Venturing Out of the Room
I carefully turned the doorknob, trying to see if it was locked without making too much noise. It wasn’t locked, so I opened the door and stepped outside my room. The hallway reminded me a little bit of the hospital in Awakenings. The walls were a pleasant shade of off-white, there was lots of light streaming in from the window at the hall’s end to my right, and the row of rooms across from mine was neat and evenly-spaced. There was even that black and white marble pattern on the floor. The only difference between this hallway and the one in Awakenings was that there were no people. Absolutely none. Supposedly, this was because they were all at lunch. I had not gotten the call because I lacked basic telepathic ability, but wasn’t there supposed to be an orderly or someone wandering the halls to take care of the others who were like I was? Weren’t we supposed to be supervised?
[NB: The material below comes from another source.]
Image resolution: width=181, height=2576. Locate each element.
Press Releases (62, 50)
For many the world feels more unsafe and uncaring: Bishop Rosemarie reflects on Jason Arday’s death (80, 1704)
I pulled the door almost shut behind me. I didn’t want it to accidentally lock, in case it did that automatically. There wasn’t a keyhole in the door or knob anywhere, but I refused to take any chances. I ventured down the hall, not seeing anyone else in my predicament. Had they just forgotten about me? Had lunch been moved or cancelled due to unforeseen circumstances? I clearly hadn’t and wouldn’t have gotten the message. I considered going back to my room and waiting. But what if nobody still came? What if something dangerous had happened and we were all supposed to leave the hospital, but for whatever reason my room was forgotten in the sweep?
“Hey.”
I inhaled sharply, jerked my head toward the source of the noise and clutched my heart, in roughly that order. It had been at least a week since I’d heard a single word out loud that didn’t come from my own mouth. The person who’d talked to me looked a lot younger than I was, but that was my own height prejudice talking. He couldn’t have been more than four and a half feet tall and he looked to be on the chubbier side, but his t-shirt and cargo shorts hung very loosely off of him. He wasn’t wearing the pajama set. He had to be a visitor, I thought. Otherwise, he’s be stuck in the pajama set.
“Hey,” I answered.
“You’re late for lunch. Did you miss the call?”
I shrugged, still feeling uneasy. “Yeah, I guess I must have.”
“Yeah.” He looked me up and down. “Are you new?”
“Yeah…” I took a tentative step backward, gesturing to where I had come from. “Um…I’m sorry if I’m not supposed to come out of my-”
“The Hospital staff is supposed to come and get the patients that don’t have telepathic capabilities. It says so in the rules. My grandmother told me that. She said they’d take good care of me here until I could get the surgery and be like everyone else.” He continued to stare at me. “You didn’t know that?”
I frowned. All right. Not a visitor. I wondered if he had something special in his papers that allowed him to wear regular clothes.
“Uh, no,” I answered. “Like you said, I’m new here.”
“Oh, right.” He was silent for a minute. He looked down slightly, and part of his bangs fell into his eyes. His hair was almost the same color as his skin—a dark tan. Like he had started out as pale as me and then taken a trip to Jamaica and hired someone to flip him every ten minutes while he laid in the sun. He looked back up. His eyes, in contrast, were bright blue. “Are you from Earth?”
I blinked. “Yes.”
“That’s what I thought. My grandmother says I look like I’m from Earth. I try to tell her that we all kind of do, but ever since we saw that thing on the news about Earth and how they’re like us but they talk with their mouths, she says that I’m her little Earthling. Even though she knows I was born here.” He laughed a little.
I darted my eyes away so he wouldn’t see me staring at the lack of a human nose on his face. He was a Messi. A Messi who could talk. A Messi who, from the sound of it, did nothing but talk.